Rarely-discussed web dev color issues
Lots has already been written about contrast, color palettes, and so on, but I find most of the discussion misses a few things.
Dark mode vs light mode isn’t a pure dichotomy
Especially within dark modes, there’s a lot of room to bias lighter or darker while keeping good contrast. A #000000 background and #DDDDDD foreground feels very different from a #333333 background and #FFFFFF foreground. A light mode user will probably be much more comfortable with the latter than the former, and as a dark mode user I’m much more comfortable with slightly dimmed light designs (like Hacker News) than full-white light designs.
If you only have one color scheme and it’s on the lighter side of dark mode or the darker side of light mode, you’re probably good. If it’s all the way at one extreme or the other, you’re liable to annoy some people.
Dark modes and light modes don’t work well with the same accent colors
Green has a disproportionate effect on percieved brightness; #00FF00 is way brighter than #0000FF. If you put #00FF00 on #EEEEEE or #0000FF on #222222, your effective contrast is garbage, while #0000FF on #EEEEEE and #00FF00 on #222222 are completely fine.
You can use any hue you want with any background brightness you want, but with some it’s not going to be as punchy. If you really want to use green on white, you could drop to something like #007700 on #EEEEEE to make it readable, but then the green-ness of it doesn’t pop out at you in the way you might like. The same works with blue on black like #8888FF on #222222; it works, but it loses a lot of its intensity.
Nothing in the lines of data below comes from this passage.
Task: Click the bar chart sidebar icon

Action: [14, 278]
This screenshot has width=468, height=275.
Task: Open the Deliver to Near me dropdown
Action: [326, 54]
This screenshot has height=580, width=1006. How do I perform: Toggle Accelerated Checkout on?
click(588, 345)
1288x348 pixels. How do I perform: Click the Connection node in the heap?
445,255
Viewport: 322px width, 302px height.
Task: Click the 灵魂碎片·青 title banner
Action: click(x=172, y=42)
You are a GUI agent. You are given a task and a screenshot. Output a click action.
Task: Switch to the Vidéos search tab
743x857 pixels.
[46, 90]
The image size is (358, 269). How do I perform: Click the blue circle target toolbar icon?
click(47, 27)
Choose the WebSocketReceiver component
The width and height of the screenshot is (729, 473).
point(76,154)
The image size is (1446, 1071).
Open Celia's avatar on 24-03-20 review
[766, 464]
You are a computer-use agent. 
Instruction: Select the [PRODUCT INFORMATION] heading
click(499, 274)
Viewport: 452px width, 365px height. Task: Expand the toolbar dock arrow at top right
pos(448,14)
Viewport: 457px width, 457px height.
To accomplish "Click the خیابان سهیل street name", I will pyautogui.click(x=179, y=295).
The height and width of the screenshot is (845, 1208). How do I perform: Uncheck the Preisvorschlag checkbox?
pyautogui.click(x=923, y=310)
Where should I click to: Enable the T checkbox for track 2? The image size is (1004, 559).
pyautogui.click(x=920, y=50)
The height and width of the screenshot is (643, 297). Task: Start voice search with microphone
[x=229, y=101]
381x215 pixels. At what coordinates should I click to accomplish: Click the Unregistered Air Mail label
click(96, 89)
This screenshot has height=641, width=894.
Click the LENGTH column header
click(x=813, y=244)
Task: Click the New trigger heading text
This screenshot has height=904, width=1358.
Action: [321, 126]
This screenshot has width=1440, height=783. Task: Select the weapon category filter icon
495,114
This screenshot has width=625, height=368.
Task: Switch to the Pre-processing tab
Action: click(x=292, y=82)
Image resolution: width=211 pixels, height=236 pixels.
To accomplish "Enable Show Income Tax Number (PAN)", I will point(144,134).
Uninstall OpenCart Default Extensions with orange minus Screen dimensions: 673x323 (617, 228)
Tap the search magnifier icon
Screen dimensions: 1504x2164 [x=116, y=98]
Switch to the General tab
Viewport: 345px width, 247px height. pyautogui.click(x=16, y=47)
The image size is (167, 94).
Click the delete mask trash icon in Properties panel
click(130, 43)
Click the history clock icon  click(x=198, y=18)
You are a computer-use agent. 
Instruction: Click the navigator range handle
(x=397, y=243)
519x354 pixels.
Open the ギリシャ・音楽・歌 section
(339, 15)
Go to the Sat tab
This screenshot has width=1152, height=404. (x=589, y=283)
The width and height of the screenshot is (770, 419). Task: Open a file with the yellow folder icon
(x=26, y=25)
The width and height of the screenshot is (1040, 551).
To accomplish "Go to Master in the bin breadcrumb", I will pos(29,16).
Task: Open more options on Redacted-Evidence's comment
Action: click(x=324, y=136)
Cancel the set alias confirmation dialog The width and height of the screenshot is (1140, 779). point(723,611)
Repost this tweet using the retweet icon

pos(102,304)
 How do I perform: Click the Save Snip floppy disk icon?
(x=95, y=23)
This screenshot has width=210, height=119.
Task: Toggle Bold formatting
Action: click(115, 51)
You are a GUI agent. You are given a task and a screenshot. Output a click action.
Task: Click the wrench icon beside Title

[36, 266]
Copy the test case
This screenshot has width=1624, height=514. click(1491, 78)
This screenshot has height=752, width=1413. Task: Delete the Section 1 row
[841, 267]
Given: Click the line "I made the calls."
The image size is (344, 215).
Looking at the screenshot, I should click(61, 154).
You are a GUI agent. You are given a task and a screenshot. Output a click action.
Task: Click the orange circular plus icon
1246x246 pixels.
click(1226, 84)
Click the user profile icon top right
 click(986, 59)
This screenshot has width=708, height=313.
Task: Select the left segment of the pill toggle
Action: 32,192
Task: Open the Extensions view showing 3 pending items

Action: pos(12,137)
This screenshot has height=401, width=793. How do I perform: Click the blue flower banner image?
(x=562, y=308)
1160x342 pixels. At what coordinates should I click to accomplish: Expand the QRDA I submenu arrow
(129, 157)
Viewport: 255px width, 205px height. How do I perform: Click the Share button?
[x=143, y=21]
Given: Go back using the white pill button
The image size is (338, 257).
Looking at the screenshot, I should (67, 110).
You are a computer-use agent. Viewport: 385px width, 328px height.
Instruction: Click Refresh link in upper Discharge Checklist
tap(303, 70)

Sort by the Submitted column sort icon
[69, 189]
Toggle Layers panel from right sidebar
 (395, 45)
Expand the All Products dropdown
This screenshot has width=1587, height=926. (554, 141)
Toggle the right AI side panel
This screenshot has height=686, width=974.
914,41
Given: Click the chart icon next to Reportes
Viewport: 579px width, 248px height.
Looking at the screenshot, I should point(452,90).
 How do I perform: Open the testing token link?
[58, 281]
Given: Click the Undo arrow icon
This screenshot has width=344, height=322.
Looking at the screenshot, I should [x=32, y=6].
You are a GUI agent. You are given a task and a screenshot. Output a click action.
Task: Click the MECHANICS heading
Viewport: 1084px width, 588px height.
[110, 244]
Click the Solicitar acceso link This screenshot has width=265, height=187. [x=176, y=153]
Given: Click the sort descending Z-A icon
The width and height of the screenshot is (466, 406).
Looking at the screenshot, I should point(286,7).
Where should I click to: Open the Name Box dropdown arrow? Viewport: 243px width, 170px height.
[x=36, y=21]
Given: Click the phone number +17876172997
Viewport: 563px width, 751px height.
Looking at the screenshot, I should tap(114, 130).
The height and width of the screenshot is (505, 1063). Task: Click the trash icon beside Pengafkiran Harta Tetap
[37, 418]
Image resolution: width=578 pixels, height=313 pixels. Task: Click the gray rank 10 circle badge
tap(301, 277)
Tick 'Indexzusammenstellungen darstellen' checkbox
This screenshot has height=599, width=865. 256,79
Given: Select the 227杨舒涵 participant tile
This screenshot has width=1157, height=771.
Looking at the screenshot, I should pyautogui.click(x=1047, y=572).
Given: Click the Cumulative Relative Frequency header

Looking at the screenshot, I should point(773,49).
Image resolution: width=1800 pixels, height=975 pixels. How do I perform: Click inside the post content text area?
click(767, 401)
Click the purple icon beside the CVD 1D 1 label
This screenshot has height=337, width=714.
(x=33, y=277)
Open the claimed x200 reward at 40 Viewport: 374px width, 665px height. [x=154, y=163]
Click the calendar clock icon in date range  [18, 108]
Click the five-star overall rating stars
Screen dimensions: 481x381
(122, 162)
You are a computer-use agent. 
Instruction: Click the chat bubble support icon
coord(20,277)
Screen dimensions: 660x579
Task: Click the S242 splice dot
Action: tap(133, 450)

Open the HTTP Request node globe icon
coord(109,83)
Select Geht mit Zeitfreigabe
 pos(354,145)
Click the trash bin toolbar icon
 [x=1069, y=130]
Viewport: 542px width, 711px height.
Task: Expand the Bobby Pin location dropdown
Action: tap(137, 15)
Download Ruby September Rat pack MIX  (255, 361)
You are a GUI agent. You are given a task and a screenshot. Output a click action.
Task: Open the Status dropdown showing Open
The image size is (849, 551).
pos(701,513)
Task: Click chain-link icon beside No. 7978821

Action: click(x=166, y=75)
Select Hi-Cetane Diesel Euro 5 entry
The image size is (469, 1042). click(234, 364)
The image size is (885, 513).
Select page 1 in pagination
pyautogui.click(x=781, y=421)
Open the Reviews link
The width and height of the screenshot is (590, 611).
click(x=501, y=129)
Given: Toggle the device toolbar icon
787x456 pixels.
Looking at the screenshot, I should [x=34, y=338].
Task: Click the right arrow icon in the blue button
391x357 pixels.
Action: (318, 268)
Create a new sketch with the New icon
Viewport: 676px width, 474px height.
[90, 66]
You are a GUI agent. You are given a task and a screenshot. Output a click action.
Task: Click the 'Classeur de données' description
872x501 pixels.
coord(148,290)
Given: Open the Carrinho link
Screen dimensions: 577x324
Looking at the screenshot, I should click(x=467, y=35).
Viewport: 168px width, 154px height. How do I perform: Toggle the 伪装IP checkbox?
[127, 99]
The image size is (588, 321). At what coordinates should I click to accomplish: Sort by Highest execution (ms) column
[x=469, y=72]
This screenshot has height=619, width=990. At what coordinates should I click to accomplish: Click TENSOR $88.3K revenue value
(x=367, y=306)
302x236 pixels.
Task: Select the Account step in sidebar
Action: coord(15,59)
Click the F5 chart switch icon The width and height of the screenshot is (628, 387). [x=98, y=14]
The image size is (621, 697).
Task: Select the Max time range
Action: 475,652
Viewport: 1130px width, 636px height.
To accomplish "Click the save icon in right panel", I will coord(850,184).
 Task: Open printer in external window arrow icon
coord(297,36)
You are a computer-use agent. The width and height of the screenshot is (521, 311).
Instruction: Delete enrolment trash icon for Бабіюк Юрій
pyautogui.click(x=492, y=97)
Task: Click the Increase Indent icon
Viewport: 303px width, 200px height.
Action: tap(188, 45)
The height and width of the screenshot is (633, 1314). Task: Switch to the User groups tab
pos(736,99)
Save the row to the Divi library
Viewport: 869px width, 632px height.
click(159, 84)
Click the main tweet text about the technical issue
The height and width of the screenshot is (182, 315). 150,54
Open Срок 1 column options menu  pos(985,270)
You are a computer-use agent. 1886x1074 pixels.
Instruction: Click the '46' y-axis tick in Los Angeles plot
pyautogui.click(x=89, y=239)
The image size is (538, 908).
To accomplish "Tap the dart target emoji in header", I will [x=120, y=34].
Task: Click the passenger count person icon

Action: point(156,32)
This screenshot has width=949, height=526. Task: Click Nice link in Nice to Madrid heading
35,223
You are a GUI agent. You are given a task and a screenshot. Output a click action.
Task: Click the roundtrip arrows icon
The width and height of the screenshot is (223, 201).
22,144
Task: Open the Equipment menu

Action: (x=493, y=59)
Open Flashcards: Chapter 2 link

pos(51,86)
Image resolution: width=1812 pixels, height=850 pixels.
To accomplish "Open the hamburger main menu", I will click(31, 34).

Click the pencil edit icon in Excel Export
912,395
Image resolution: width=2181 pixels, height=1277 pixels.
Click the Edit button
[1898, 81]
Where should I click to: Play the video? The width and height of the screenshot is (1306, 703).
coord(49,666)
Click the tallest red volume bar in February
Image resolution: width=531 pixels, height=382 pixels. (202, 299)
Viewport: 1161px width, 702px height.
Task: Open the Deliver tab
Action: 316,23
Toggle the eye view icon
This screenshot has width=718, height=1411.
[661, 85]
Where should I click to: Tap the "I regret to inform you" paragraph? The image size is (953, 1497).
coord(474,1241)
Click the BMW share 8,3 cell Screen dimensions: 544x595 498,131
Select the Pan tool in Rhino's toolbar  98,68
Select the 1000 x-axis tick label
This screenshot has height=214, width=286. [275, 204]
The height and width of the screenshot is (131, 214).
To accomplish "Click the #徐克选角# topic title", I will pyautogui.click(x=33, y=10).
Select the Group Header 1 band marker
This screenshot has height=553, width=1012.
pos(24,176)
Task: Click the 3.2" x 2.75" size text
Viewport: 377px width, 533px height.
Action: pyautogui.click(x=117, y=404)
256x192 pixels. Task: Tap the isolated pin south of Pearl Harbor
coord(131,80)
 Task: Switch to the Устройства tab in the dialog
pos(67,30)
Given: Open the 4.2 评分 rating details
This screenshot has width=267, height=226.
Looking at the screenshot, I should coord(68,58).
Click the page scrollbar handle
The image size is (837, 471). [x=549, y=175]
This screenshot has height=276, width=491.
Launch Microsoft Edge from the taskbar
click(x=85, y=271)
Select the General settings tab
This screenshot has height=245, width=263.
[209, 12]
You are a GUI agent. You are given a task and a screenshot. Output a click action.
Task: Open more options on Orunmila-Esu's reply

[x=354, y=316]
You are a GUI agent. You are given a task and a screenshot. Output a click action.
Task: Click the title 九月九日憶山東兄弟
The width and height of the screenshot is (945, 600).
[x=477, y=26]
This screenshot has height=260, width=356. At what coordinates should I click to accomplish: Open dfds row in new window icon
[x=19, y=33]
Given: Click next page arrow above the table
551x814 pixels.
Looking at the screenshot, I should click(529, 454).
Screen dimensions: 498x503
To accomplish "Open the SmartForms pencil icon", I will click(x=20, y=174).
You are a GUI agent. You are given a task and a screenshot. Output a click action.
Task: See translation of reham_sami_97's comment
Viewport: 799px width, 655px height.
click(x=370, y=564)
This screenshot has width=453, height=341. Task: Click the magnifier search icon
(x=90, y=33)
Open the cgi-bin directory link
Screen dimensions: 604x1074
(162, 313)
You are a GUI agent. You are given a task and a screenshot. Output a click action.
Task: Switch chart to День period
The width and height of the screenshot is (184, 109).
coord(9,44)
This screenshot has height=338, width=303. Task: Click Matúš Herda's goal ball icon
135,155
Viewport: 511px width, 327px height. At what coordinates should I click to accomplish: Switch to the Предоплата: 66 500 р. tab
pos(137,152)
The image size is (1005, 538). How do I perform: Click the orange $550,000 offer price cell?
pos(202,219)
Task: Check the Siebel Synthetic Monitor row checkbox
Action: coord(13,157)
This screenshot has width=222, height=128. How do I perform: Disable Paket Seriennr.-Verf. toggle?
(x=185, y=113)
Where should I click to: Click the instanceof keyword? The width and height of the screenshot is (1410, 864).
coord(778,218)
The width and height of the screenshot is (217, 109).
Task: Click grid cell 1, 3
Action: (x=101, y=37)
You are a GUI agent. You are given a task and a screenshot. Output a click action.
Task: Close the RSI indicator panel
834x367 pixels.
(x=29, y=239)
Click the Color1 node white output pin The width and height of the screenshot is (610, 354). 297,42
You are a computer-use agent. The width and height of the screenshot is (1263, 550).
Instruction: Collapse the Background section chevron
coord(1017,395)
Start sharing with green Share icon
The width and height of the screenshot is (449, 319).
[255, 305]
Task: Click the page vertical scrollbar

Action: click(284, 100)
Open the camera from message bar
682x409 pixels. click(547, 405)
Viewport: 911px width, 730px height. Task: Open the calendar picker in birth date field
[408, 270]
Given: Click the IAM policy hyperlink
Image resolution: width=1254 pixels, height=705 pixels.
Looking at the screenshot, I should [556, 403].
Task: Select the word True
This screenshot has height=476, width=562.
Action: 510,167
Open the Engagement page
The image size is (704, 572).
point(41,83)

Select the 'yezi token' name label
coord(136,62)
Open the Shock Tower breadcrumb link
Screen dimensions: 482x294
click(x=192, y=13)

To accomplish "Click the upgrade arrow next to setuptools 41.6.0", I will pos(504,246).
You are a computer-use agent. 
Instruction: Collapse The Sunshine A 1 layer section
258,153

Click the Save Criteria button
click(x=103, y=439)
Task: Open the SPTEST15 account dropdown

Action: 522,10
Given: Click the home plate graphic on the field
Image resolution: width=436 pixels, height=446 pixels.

It’s tougher to make hues through the yellow-green-cyan range work well on light backgrounds and tougher to make reds, purples, and blues work well on dark backgrounds. Magentas, some oranges, and a very narrow slice of sky blue are fairly good for either.
This is one reason you might want to use a very dark dark mode: it gives you room to make a wider variety of colors punchy without losing contrast.
Flicker at #FFFFFF
Full white (or any color with a maxed out channel) isn’t just harsh for contrast reasons, but also because a lot of monitors overcook it a bit in the interest of maximum contrast and end up flickering. Usually this is easy to miss or just mild discomfort, but it varies a lot; on some monitors (or around other sources of flickery light) this makes my left eye hurt and go slightly nearsighted. Something like #F8F8F8 is often quite a bit more comfortable without much loss of contrast.
Ideally we would name and shame monitors until they quit doing this instead of considering it at all on this side, but even the most careful monitor reviewers didn’t touch this last I looked. It’s not easy to test, and even if it were easy it’s not clear that any industry-wide changes could happen anytime soon.
Warm white is less harsh
Neutral white is unnecessarily tough on the eyes in many contexts. It can be tougher to make something look appealing using a warmer color (all else equal cooler-biased designs feel more fresh and modern), but if you have to look at it for a while warm colors are less harsh. This applies to both dark mode foregrounds and light mode backgrounds.
Color effects on font rendering
Font rendering has to make tradeoffs between sharpness, color fringing, and being true to the font’s intended shapes. Your color choices affect which subpixels are lit and therefore what the font rendering can do with those subpixels.
Having only one subpixel differ from the background (like green on black or magenta on white) maximizes sharpness and eliminates color fringing entirely, at the cost of less accurate shaping. Magenta on black or green on white (not just differing in multiple subpixels but also in subpixels far apart from each other) behave more like greyscale text, blurrier and more prone to fringing but with more accurate shapes.
This is niche, but since you don’t always have much control over font rendering, if you’re particular about how your text looks it might be relevant at some point.